▶ **課題の詳細**: 歯周病についての記事から、タイトルを除く小見出しを登場順にすべて書き出してください。

歯周病が肺炎を呼び起こすし早産のリスクに?全身病と呼ばれるその理由
成人の8割が罹患している歯周病
程度の差はあれ、なんらかの歯周病を有する割合は、成人で
約8割にも達するという報告があります。
初期段階では自覚症状も少なく、知らない間に進行し歯がグラ
ついてから初めて歯科医院に駆け込むことも多く、日本人が
歯を失うほとんどの原因が歯周病です。
80歳になっても自分の歯を20本以上保とうということで、
厚生労働省と日本歯科医師会が「8020(ハチマルニイマル)
運動」を推進していますが、それを実現できている人は4分の1
程度で、80歳の平均では8本強しか自前の歯が残っていないと
言う現実があります。
歯周病は細菌感染症であることを認識しよう
人間の口の中には500種類以上もの細菌が棲息し、そのうちの
約20種類が歯周病の発症に関連しています。
歯垢(プラーク)というのは、これらの細菌の集合体で、手入れの
不十分な口腔内で繁殖し、歯周組織をおびやかします。
歯周病は老化に伴う症状と考えられていたこともありますが、
加齢と共に唾液の分泌量が減少したり、免疫力が低下することで
細菌が繁殖しやすくなるのが、高齢者に歯周病患者が多く
見られる理由です。
初期段階では、歯肉に弾力がなくなり、腫れや出血が見られるように
なりますが、適切に対処すれば回復が期待できます。
しかし、強い毒性を持つ細菌が、歯を支えている歯槽骨を冒し始めると、
ほぼ再建は望みがたく、せめて隣り合わせの歯にまで悪影響を
及ぼさないように、抜歯するより他に選択肢がなくなります。
深刻な全身疾患につながる危険性も
歯周病が進行すると、深くなった歯周ポケットから歯周病菌が
体内に侵入したり、食道や気管を通じて体内に取り込まれたりして
様々な病気を引き起こすことが、1990年代後半に明らかになりました。
中でも深刻なのは高齢者の命を奪う『誤嚥性肺炎』です。
無意識のうちに肺に入った歯周病菌は、サイトカインと呼ばれる
特殊なタンパクを出します。
このタンパクが肺の表面で悪さをし、肺炎を起こす病原体に
感染しやすくなるよう作用するのです。他にも、サイトカインの
一種が、血糖値を下げるインスリンの働きを阻害して糖尿病を悪化
させたり、血管内に侵入した歯周病菌が、心臓に血液を送る冠状動脈に
到達して心疾患を起こさせるなど、多くの病気のリスク因子と
なっています。
妊娠前に済ませておきたい歯周病の治療
妊婦の体内に、歯肉の血管から歯周病菌が入り込むと、早産の
リスクが非常に高まります。
歯周病のある妊婦から低体重児が生まれる確率は、歯周病のない
妊婦に比べ、4.3倍にも上ります。
妊婦の体内では、歯周病菌の生み出したサイトカインが子宮の
収縮を促し、早産を誘発してしまうのです。
妊娠中はホルモンの変化や免疫力の低下などで、歯周病の進行も
早まりがちです。
検査や使える薬が制限されてしまいますので、治療もままなりません。
妊娠前には積極的に検査・治療を受けておきたいものです。

▶ **データ**:
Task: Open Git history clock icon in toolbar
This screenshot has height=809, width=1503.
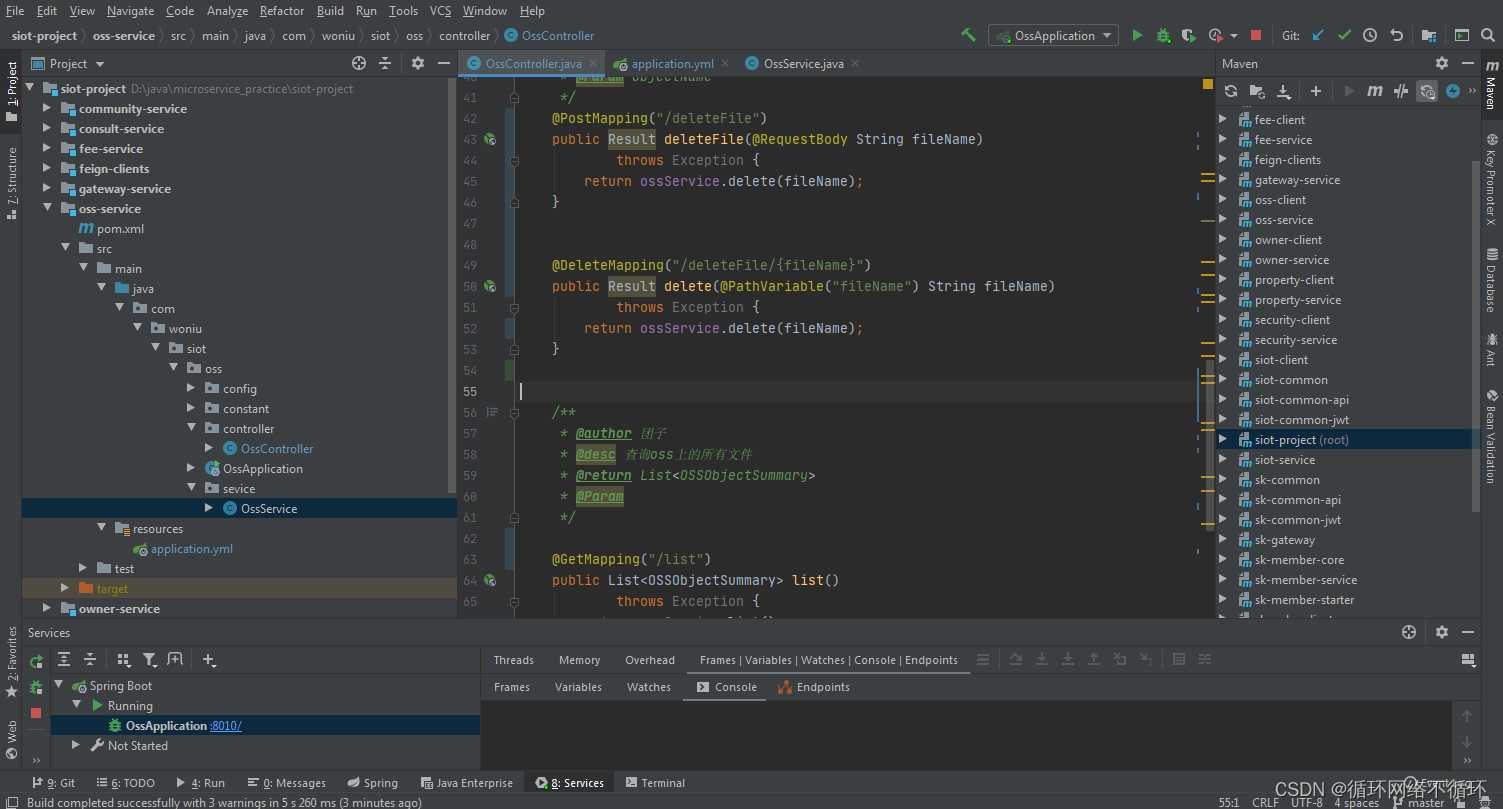Action: point(1370,35)
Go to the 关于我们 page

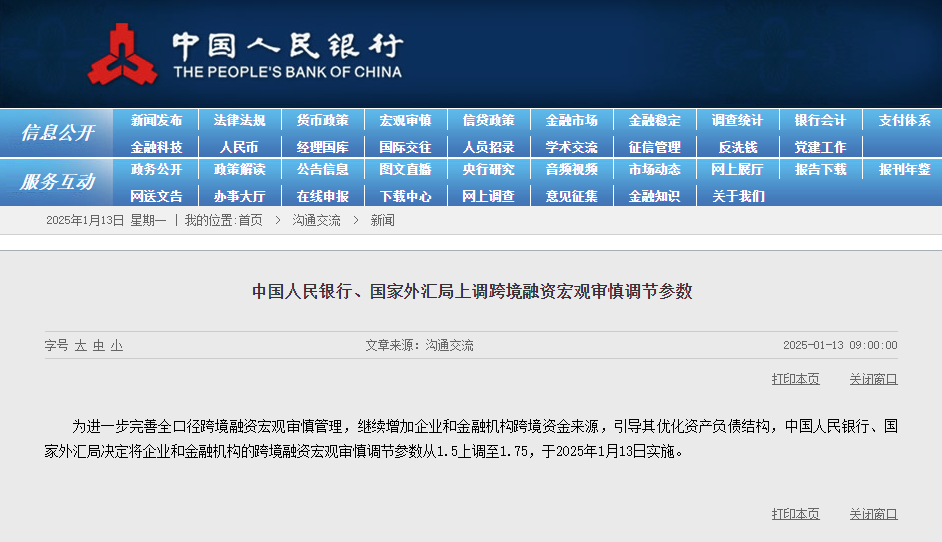pyautogui.click(x=737, y=196)
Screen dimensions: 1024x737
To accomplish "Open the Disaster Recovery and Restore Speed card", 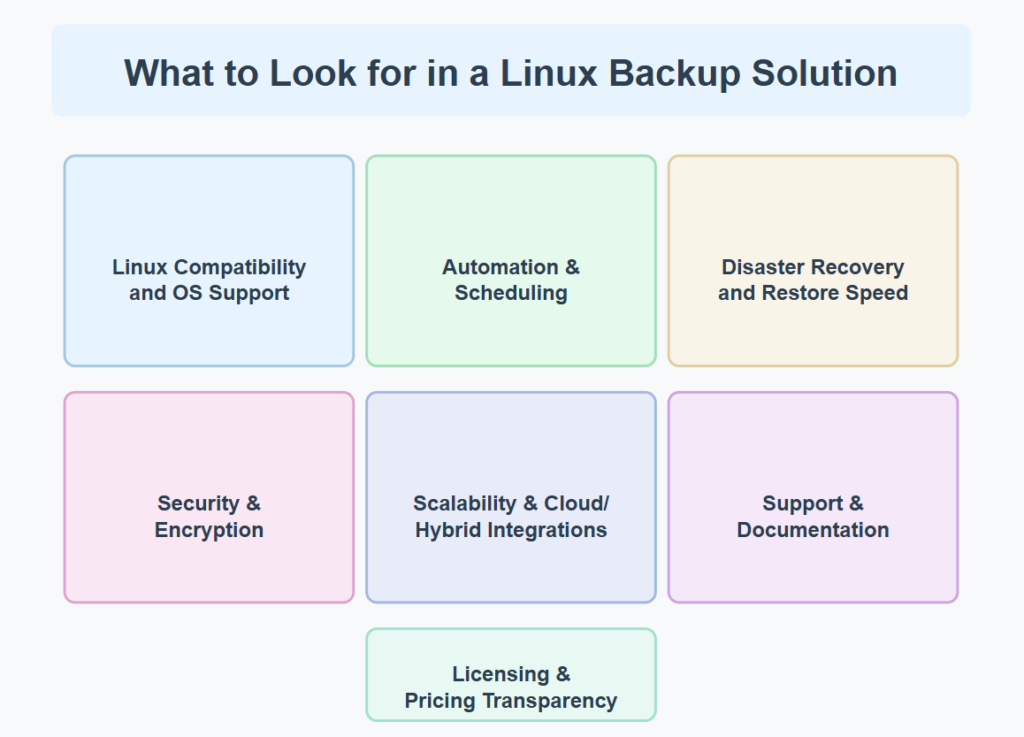I will 813,260.

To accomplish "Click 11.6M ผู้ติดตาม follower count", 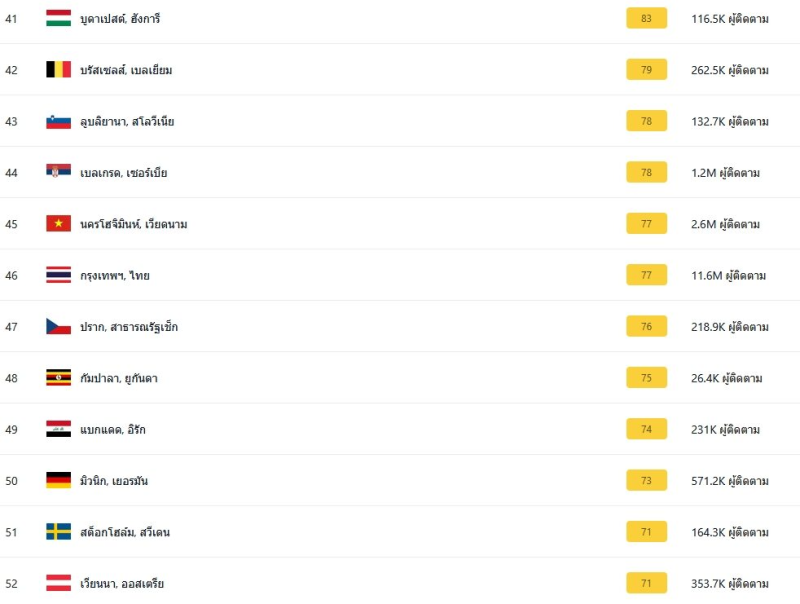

▶ **課題の解答**:
成人の8割が罹患している歯周病
歯周病は細菌感染症であることを認識しよう
深刻な全身疾患につながる危険性も
妊娠前に済ませておきたい歯周病の治療